— Start DATASET —
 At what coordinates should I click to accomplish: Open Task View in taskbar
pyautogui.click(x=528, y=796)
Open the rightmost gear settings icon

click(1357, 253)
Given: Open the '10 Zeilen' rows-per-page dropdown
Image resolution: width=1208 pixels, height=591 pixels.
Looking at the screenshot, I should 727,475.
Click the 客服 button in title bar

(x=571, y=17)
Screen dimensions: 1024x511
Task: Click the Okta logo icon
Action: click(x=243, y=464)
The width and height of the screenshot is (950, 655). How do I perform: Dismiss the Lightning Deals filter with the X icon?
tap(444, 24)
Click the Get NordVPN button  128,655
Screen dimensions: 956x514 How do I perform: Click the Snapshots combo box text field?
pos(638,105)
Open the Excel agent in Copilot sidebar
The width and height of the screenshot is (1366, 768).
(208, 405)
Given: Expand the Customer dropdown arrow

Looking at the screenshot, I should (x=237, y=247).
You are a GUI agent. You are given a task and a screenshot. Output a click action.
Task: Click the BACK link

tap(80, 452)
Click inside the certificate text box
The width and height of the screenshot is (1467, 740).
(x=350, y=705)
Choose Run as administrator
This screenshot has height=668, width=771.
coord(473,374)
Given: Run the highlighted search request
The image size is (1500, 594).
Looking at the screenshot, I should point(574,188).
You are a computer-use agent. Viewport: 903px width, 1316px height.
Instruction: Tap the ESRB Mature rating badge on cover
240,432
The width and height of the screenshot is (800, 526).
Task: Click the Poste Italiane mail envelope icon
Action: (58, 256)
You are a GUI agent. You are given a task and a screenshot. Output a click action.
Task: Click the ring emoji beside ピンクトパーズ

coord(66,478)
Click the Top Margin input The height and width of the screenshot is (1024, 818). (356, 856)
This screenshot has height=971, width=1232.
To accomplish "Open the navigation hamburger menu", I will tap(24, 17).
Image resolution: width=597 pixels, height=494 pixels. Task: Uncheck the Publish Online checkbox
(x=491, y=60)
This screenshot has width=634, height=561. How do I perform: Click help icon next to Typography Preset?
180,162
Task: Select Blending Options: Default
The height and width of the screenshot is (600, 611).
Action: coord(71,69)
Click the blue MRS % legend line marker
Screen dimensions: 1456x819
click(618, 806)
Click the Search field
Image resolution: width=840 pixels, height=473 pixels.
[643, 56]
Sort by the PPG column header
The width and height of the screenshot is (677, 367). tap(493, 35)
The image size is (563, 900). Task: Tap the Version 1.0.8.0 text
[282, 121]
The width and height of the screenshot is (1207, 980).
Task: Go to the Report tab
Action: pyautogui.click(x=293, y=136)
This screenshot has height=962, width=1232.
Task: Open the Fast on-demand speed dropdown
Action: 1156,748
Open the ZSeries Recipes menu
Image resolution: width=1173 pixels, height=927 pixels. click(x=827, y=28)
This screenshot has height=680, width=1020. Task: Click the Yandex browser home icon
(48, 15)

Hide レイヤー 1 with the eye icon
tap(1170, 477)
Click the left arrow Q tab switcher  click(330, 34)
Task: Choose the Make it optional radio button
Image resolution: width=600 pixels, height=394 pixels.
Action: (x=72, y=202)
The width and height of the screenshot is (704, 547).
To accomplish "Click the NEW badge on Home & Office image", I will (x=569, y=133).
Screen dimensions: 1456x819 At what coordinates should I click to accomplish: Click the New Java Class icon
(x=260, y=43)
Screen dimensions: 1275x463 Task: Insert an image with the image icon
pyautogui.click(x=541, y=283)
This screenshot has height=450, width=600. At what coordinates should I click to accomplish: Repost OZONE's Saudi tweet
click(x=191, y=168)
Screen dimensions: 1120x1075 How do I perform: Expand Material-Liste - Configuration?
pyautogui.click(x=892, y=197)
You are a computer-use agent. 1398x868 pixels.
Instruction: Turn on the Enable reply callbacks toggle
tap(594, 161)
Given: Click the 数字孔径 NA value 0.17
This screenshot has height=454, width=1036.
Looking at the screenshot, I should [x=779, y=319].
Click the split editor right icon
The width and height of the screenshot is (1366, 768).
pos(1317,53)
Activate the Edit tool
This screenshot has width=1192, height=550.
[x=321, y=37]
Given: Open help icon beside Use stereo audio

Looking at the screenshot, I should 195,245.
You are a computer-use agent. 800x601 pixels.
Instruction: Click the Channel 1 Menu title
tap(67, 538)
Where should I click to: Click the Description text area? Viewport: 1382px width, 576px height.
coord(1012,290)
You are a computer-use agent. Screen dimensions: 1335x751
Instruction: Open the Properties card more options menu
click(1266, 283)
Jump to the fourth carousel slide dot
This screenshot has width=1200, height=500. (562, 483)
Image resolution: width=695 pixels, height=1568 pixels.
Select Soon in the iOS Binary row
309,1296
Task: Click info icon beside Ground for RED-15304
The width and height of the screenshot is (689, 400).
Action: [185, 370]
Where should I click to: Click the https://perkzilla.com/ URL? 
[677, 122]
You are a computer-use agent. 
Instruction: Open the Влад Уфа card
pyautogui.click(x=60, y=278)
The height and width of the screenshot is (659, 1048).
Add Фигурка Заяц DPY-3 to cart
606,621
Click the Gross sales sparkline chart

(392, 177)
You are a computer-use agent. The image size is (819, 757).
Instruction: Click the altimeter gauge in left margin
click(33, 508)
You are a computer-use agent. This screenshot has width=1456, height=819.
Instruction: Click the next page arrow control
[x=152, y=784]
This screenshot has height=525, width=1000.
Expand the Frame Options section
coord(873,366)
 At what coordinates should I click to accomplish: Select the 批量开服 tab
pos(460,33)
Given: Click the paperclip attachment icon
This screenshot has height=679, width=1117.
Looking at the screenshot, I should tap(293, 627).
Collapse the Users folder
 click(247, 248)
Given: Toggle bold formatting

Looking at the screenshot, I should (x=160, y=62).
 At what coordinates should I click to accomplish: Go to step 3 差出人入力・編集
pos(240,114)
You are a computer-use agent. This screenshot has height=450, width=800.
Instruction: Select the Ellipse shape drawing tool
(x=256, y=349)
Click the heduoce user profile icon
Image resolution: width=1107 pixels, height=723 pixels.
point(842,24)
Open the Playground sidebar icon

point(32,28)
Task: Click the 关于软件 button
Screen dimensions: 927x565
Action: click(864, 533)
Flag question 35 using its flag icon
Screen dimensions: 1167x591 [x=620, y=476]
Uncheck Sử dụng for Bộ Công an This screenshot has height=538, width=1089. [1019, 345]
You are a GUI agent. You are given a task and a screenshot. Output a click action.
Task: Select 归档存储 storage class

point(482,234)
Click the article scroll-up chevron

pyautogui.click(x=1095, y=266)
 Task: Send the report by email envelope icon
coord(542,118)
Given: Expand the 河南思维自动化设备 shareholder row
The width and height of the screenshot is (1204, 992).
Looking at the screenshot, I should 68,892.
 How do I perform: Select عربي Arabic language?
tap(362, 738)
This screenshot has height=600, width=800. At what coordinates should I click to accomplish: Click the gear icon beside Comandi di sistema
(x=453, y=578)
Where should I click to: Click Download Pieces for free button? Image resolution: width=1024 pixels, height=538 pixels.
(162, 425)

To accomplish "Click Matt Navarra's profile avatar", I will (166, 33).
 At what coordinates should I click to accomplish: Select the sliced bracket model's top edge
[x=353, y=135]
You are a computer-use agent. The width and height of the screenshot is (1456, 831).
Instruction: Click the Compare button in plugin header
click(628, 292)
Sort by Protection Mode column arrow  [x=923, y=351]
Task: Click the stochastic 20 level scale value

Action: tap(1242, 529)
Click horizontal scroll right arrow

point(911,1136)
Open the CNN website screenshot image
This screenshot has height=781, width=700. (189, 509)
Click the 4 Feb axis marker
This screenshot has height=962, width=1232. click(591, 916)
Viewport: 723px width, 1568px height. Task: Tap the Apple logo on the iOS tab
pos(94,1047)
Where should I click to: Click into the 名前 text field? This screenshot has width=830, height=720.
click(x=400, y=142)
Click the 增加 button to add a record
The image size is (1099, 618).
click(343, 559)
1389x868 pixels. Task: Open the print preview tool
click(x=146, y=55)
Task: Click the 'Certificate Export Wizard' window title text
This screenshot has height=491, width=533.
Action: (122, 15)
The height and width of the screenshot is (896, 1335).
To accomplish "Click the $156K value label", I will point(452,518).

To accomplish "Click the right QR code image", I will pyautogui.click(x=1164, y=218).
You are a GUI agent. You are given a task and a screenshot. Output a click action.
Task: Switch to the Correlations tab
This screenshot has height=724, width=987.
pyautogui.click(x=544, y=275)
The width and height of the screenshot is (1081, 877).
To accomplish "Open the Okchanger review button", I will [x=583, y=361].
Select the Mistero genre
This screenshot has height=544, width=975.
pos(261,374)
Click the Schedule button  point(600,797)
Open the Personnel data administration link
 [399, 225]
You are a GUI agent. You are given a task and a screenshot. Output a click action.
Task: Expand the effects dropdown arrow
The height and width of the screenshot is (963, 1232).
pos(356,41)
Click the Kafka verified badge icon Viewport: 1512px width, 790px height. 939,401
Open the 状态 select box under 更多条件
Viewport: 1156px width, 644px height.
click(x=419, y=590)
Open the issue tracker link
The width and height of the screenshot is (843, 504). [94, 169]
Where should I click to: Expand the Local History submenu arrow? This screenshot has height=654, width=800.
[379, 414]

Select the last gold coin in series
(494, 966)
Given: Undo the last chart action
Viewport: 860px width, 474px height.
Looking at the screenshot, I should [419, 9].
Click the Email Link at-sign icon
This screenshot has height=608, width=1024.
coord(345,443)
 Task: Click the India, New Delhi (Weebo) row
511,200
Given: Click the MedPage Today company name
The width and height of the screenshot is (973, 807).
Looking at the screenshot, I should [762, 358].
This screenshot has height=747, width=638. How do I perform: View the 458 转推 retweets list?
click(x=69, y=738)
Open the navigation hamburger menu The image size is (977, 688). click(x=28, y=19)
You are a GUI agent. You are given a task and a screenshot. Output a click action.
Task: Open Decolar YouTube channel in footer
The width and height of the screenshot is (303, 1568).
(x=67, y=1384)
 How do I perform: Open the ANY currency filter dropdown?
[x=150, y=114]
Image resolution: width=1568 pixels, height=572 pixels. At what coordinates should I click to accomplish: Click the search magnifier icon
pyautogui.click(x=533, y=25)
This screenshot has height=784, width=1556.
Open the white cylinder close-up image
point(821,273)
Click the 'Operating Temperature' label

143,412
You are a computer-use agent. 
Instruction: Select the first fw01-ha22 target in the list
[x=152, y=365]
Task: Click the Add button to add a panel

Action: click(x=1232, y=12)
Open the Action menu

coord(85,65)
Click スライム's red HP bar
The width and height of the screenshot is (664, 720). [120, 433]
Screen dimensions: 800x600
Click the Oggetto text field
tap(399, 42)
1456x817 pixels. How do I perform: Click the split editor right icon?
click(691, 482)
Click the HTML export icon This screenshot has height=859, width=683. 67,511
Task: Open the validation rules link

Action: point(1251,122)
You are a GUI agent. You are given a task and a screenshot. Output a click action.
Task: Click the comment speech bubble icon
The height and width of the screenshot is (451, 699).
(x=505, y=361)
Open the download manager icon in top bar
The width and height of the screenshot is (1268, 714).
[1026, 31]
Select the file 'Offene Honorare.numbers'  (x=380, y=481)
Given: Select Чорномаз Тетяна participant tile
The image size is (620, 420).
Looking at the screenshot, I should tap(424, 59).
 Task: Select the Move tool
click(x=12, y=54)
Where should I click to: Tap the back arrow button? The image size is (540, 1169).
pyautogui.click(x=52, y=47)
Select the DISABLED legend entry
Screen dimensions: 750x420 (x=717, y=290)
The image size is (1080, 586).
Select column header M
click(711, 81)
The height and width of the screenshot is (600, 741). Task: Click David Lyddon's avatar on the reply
— End DATASET —
• WHAT THE EXERCISE ASKS
Convert the lines of the records into a JSON list of strings, one string per line with blank lines left out, starting with the line that contains "Task: Click the India, New Delhi (Weebo) row" and going on through the line that contains "[x=150, y=114]".

• TASK ANSWER
[
  " Task: Click the India, New Delhi (Weebo) row",
  "511,200",
  "Given: Click the MedPage Today company name",
  "The width and height of the screenshot is (973, 807).",
  "Looking at the screenshot, I should [762, 358].",
  "This screenshot has height=747, width=638. How do I perform: View the 458 转推 retweets list?",
  "click(x=69, y=738)",
  "Open the navigation hamburger menu The image size is (977, 688). click(x=28, y=19)",
  "You are a GUI agent. You are given a task and a screenshot. Output a click action.",
  "Task: Open Decolar YouTube channel in footer",
  "The width and height of the screenshot is (303, 1568).",
  "(x=67, y=1384)",
  " How do I perform: Open the ANY currency filter dropdown?",
  "[x=150, y=114]"
]